TUJUAN TUGAS: Sajikan baris-baris daftar di bawah, mulai dari baris yang memuat "Given: Reply to Maryna Drach's comment" hingga akhir daftar, dalam bentuk urutan bernomor tanpa baris kosong.

━━━ MATERI LATIHAN ━━━

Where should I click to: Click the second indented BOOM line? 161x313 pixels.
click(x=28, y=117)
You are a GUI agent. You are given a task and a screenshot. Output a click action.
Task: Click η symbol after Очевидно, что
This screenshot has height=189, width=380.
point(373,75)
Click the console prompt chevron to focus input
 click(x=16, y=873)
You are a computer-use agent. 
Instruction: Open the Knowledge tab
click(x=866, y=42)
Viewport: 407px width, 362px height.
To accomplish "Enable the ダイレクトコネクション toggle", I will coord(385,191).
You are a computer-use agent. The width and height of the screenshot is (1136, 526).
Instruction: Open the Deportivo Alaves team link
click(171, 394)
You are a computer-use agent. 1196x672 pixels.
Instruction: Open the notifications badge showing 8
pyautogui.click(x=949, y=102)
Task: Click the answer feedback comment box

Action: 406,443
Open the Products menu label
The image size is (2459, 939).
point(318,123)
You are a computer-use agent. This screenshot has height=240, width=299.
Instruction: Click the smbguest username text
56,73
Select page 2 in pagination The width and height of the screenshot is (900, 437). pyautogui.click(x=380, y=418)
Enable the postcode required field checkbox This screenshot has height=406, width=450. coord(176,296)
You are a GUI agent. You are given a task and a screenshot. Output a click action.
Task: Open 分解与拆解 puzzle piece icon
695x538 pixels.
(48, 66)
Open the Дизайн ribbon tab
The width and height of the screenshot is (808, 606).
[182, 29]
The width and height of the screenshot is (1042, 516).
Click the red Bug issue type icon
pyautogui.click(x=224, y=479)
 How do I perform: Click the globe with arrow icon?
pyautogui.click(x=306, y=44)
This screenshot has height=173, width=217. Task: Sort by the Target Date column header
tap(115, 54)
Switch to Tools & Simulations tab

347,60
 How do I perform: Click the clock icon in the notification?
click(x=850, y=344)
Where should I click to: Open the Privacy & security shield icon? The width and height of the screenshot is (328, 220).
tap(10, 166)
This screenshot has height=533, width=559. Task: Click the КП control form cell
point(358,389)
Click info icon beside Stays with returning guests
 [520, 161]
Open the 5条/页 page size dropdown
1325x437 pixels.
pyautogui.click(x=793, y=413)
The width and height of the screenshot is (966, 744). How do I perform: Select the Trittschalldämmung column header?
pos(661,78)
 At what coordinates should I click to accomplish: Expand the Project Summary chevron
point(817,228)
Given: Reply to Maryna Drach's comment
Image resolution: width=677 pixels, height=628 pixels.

━━━

HASIL:
1. Given: Reply to Maryna Drach's comment
2. Image resolution: width=677 pixels, height=628 pixels.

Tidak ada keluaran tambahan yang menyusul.